I have found a new source for dust collector plastic bags that I am considering offering…

Here's a description…

6 mil clear bags (normally you only find 4 mil) 
Will fit any 19 to 20 inch DC (harbor freight, jet, Grizzly, etc.) up to 70 gallon
Puncture resistant Virgin polyethylene plastic

10 bags for around $20.00 plus shipping

Wynn environmental has 4 mil bags priced at $17 for 10 bags.

We all know how fragile the 4 mil bags are when dealing with dust collectors and how quickly they can tear or puncture. These bags are Virgin polyethylene film, not recycled, and at 6 mil, are both USDA AND FDA approved as tear and puncture resistant. I have to purchase in a very large quantity, and would never use as much as I have to buy in a lifetime, but I figured I would pass on the opportunity to everyone here as well. After packaging and processing costs, if I'm lucky I might be making around $1.00 per sale, if that!

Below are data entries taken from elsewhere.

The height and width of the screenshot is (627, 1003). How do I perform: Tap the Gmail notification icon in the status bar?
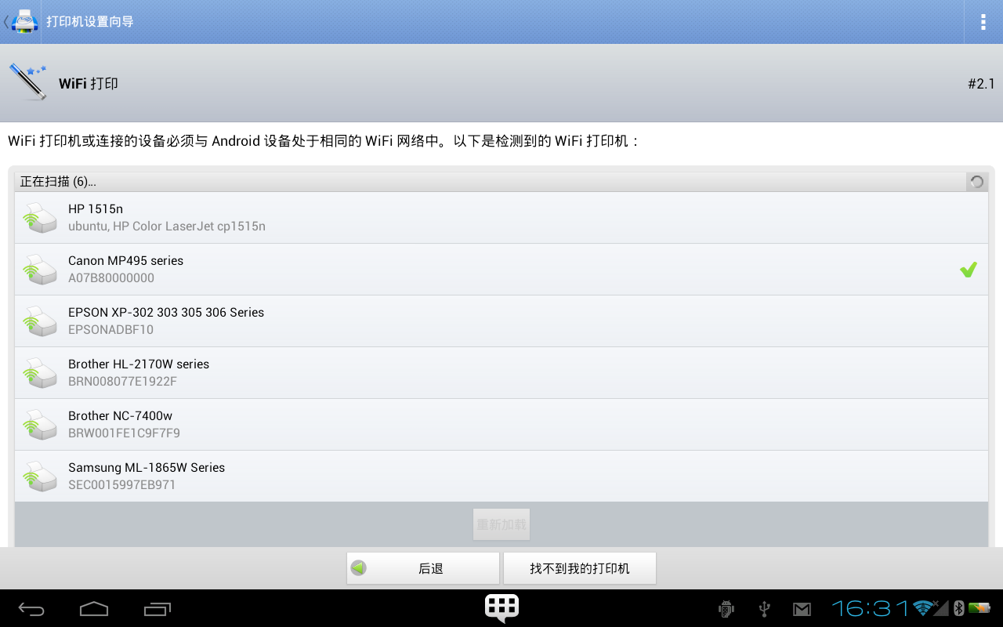click(x=802, y=609)
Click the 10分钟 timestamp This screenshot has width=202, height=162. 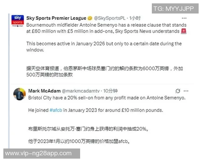point(110,91)
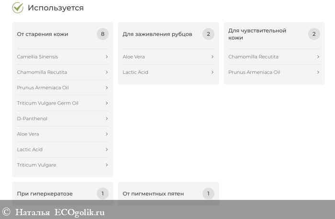Click the count badge for При гиперкератозе
Screen dimensions: 335x219
click(102, 193)
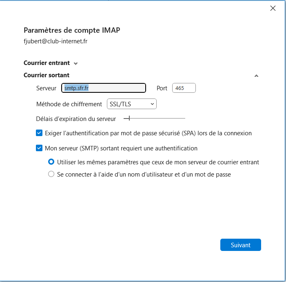Click the Mon serveur (SMTP) sortant label text
This screenshot has height=282, width=286.
[121, 148]
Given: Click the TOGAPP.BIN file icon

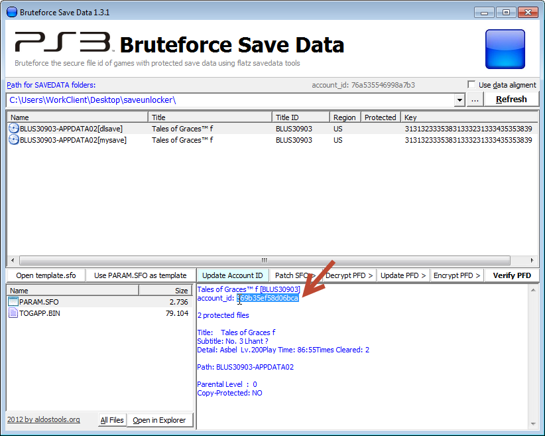Looking at the screenshot, I should click(13, 313).
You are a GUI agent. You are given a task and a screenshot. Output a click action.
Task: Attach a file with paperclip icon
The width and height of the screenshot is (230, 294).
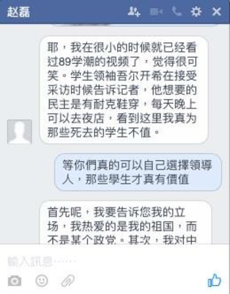pos(68,281)
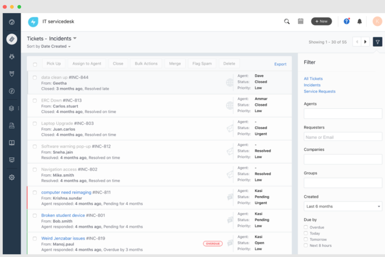385x257 pixels.
Task: Open search using the magnifier icon
Action: [287, 21]
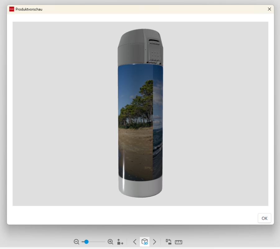The width and height of the screenshot is (280, 249).
Task: Toggle the 3D cube preview button
Action: point(145,242)
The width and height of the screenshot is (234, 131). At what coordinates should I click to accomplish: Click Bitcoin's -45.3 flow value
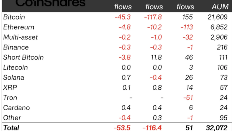tap(123, 17)
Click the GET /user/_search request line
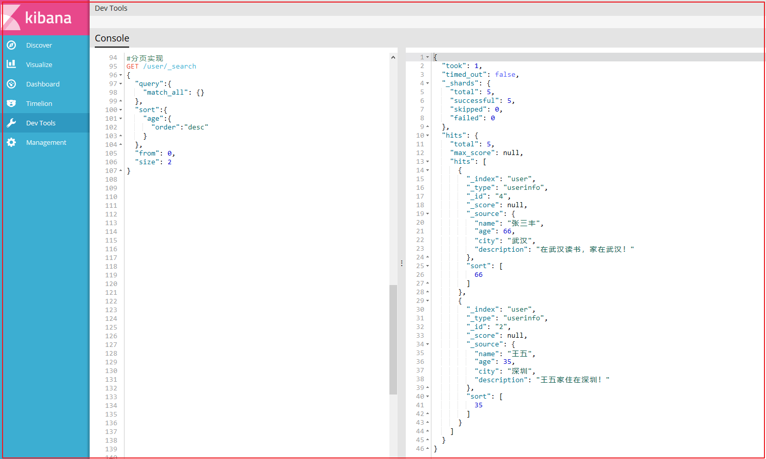This screenshot has width=766, height=459. coord(161,67)
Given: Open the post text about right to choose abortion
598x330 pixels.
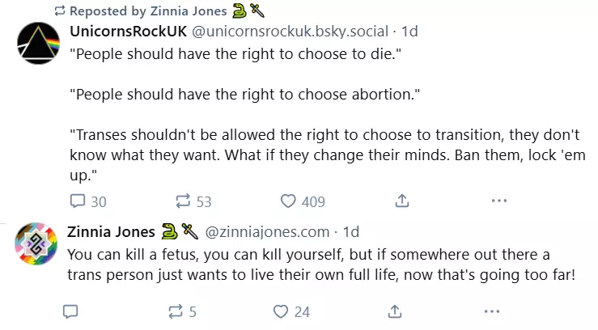Looking at the screenshot, I should (x=245, y=94).
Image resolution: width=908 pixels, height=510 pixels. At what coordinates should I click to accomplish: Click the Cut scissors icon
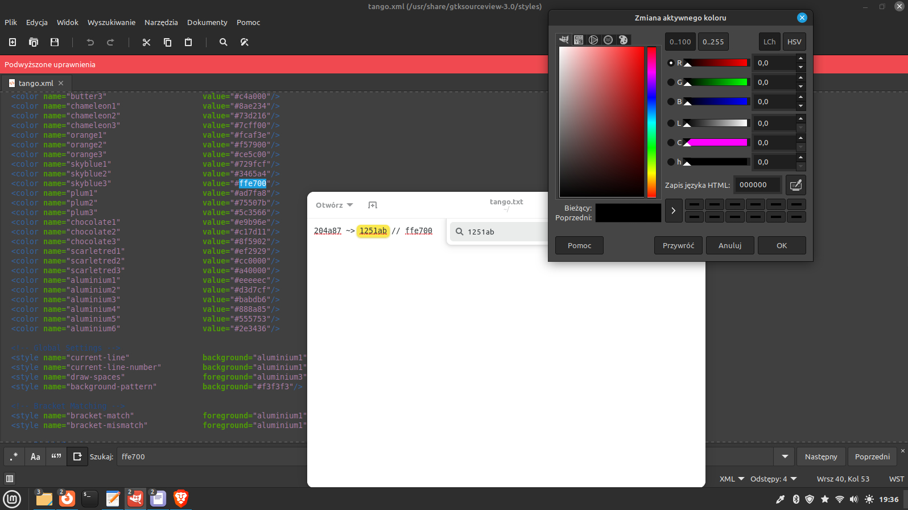coord(146,42)
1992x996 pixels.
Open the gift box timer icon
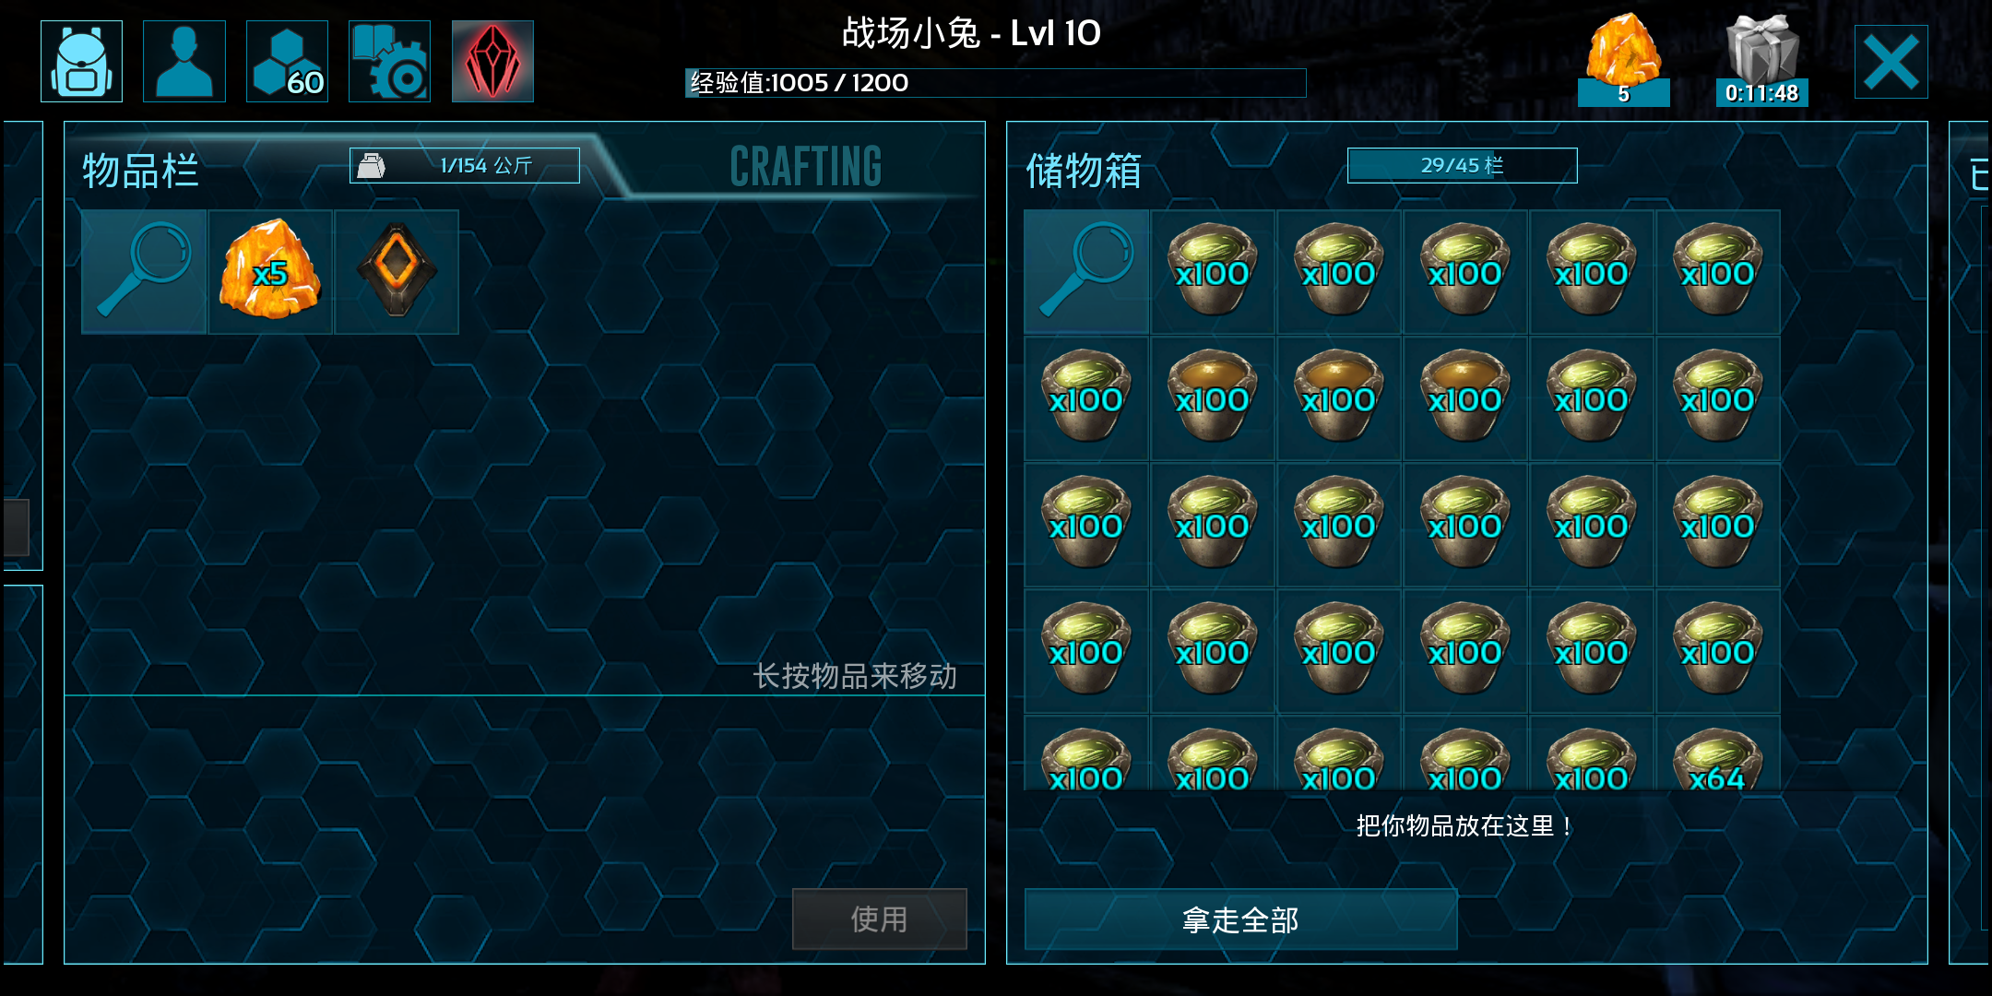[x=1761, y=59]
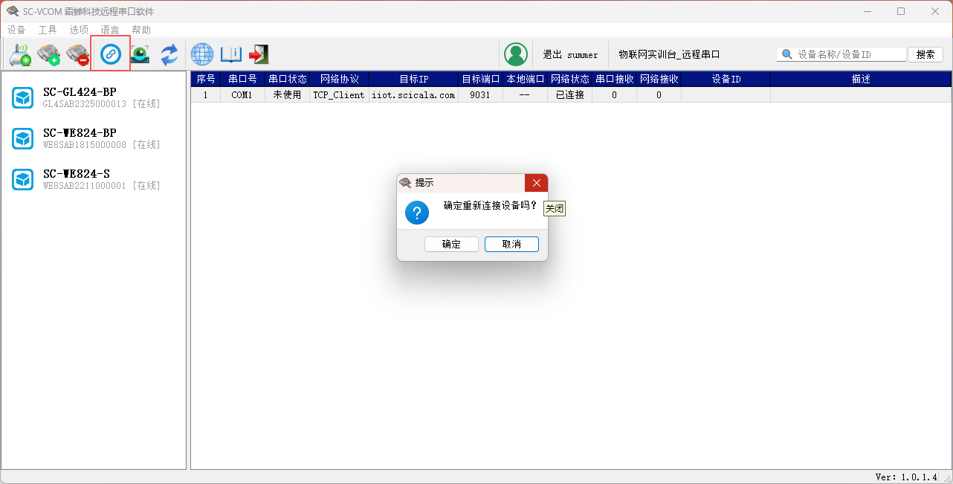Open the globe website icon
This screenshot has height=484, width=953.
[202, 54]
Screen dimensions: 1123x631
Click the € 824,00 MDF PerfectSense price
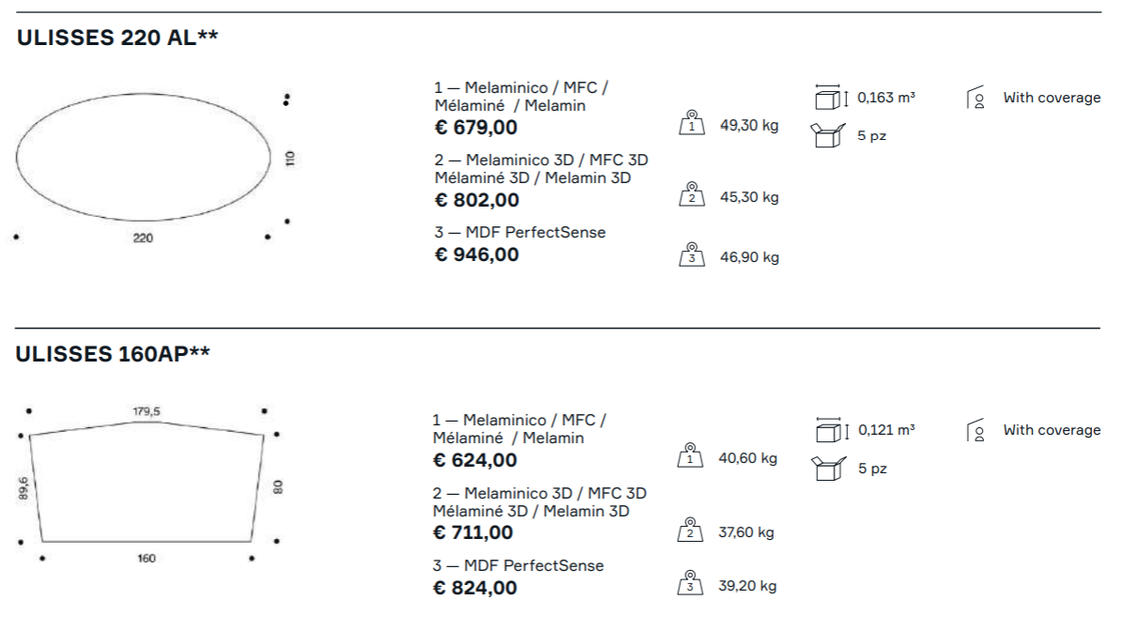(x=474, y=588)
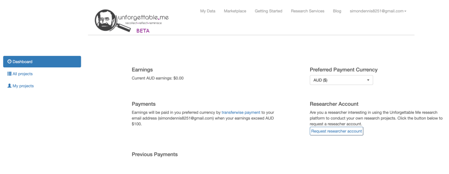The width and height of the screenshot is (449, 174).
Task: Open the Getting Started page
Action: pos(268,11)
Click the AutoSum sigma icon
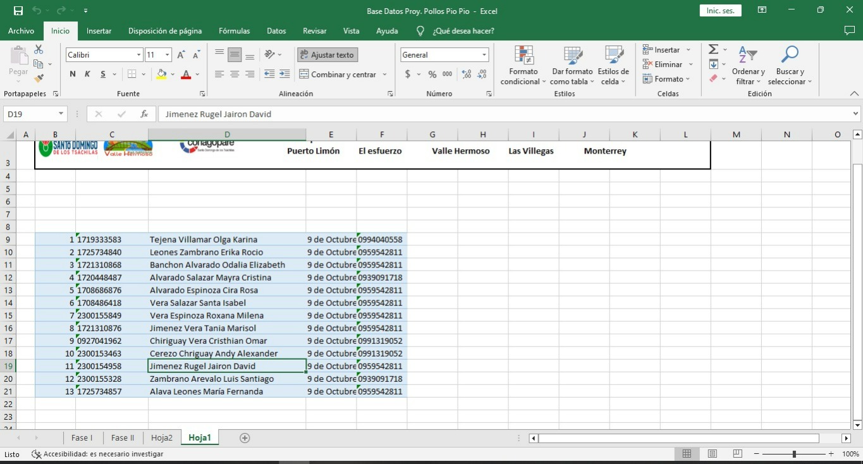The image size is (863, 464). tap(713, 49)
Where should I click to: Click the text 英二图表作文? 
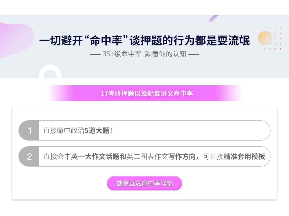tap(147, 156)
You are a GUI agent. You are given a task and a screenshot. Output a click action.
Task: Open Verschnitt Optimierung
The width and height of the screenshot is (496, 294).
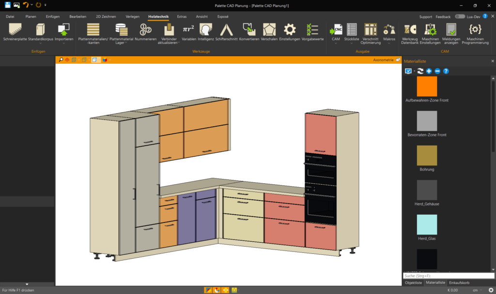point(371,30)
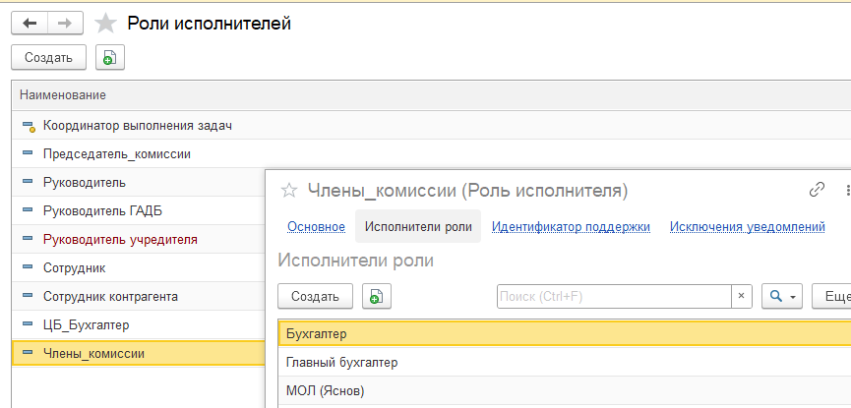Click Создать button under Исполнители роли
The height and width of the screenshot is (408, 851).
(x=316, y=296)
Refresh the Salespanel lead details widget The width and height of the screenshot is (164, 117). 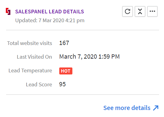pyautogui.click(x=127, y=11)
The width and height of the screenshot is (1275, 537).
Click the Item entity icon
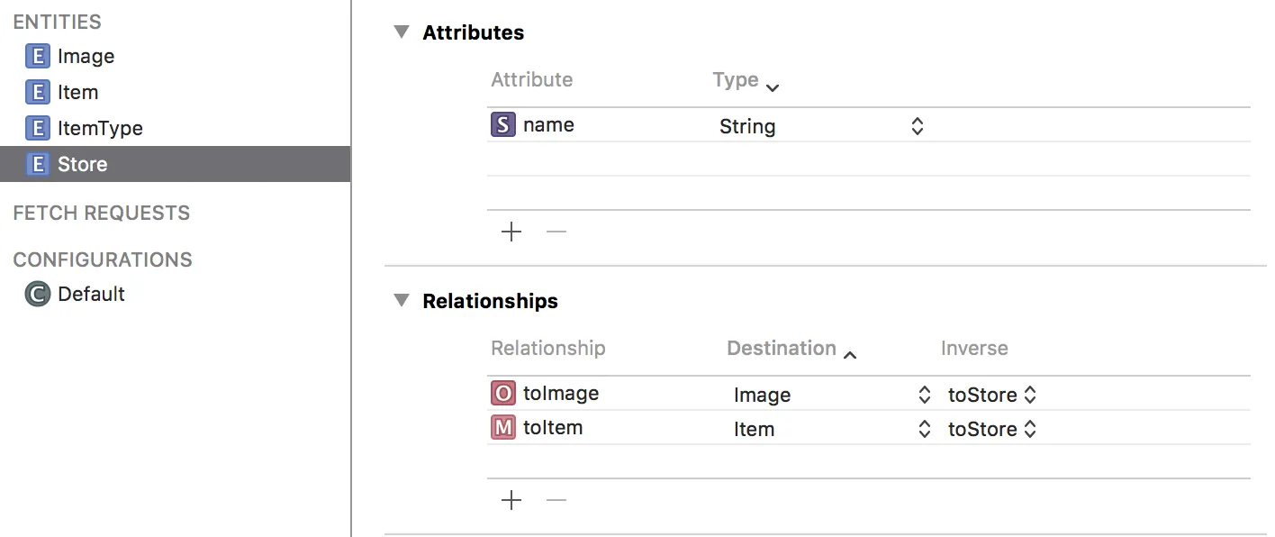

If you are interested in this let me know via PM

Al Amantea 
Amantea Fine Woodworks 
Baton Rouge, LA 70815


----------



## WhyMe (Feb 15, 2014)

Have you seen the 5 gallon bucket conversion that Stumpy Nubs showed that gets rid of the bag?


----------



## AlAmantea (Apr 22, 2014)

I had not seen that. Not a bad idea as long as you have the room for it, and don't need the DC to be portable. For now I'm sticking with the bags.


----------



## jesinfla (Apr 15, 2015)

I use oversize garbage bags from sams I think we got them - for yard stuff


----------



## CopperTree (Jul 3, 2015)

I always used a $8 pop-up camping garbage can to hold the bottom of my collector bags when I had a bag style system. Does a good job of protecting the bag from tears and such. Always despised the bags and switched to a barrel style but they do work just fine. Once blew a bag in the middle of a long CNC carve and 30 gallons of MDF dust was everywhere…


----------



## bonesbr549 (Jan 1, 2010)

I switched to job site trash bags years ago. They are cheap, tie them off and chuck em. Only down side you can see through them. Thats something I can live with.

http://www.lowes.com/pd_169489-18632-LW42WC050B_1z0w5tb__?productId=3283632&pl=1


----------



## cebfish (Jan 15, 2011)

I use contractor garbage bags from lowes


----------